By design, virtual machine and its programs are restrictive:

  • No loops are allowed, so each BPF program is guaranteed to finish and not hang.
  • All memory access is bounded and type-checked.
  • No null dereferences.
  • Program must have at most BPF_MAXINSNS instructions.
  • The “main” function takes a single argument (the context).

The VM was also exposed to userspace via the bpf() syscall and uapi/linux/bpf.h

Work flow

BPF programs are run by the kernel when events occur, so they can be viewed as a form of event driven programming. Events can be generated from kprobes/uprobes, tracepoints, dtrace probes, sockets and more. This allows to hook and inspect memory in any function at any instruction in both kernel and user processes, to intercept file operations, inspect specific network packets and so on.

An event triggers the execution of an attached BPF program which then can store information in maps, print to ringbuffers or call a subset of kernel functions defined by a special API. An BPF program can be attached to multiple events and different BPF programs can also access the same map to share data.
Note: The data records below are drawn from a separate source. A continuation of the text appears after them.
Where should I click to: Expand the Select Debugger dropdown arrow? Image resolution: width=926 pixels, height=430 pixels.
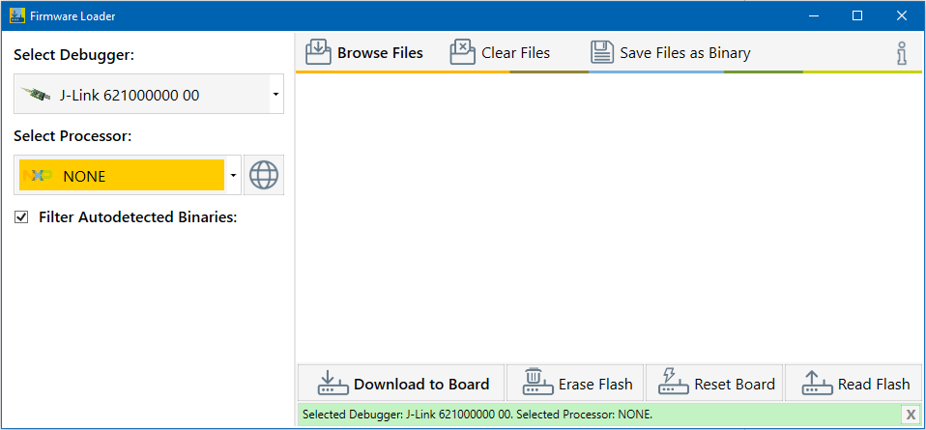point(275,95)
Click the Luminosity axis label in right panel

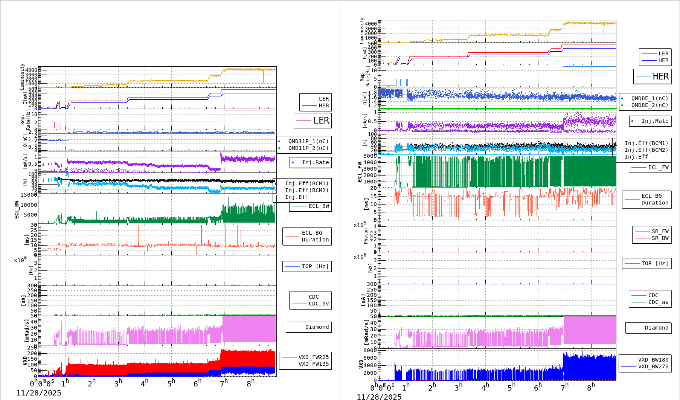(362, 31)
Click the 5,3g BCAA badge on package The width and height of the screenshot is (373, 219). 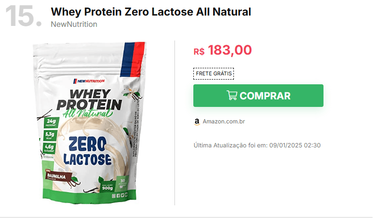click(50, 136)
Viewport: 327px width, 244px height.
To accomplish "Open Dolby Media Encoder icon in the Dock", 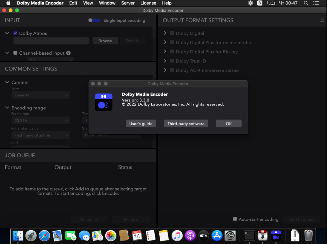I will pyautogui.click(x=276, y=236).
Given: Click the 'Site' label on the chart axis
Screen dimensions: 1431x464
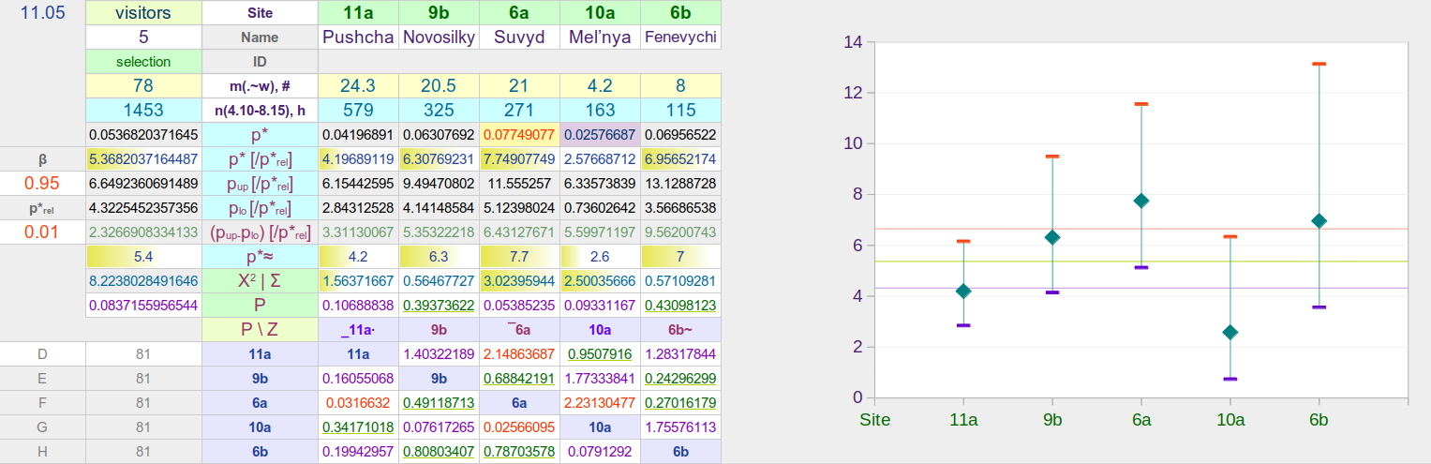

Steps for running an BPF program:

  1. Userspace sends bytecode to the kernel together with a program type which determines what kernel areas can be accessed.
  2. The kernel runs a verifier on the bytecode to make sure the program is safe to run (kernel/bpf/verifier.c).
  3. The kernel JiT-compiles the bytecode to native code and inserts it in (or attaches to) the specified code location.
  4. The inserted code writes data to ringbuffers or generic key-value maps.
  5. Userspace reads the result values from the shared maps or ringbuffers.

The map and ringbuffer structures are managed by the kernel independently of the hooked BPF or user programs accessing them. Accesses are asynchronous via file descriptors and reference counting ensures structures exist as long as there is at least one program accessing them. The hooked JiT-compiled native code usually gets removed when the user process which loaded it terminates, though in some cases it can still continue beyond the loading-process lifespan.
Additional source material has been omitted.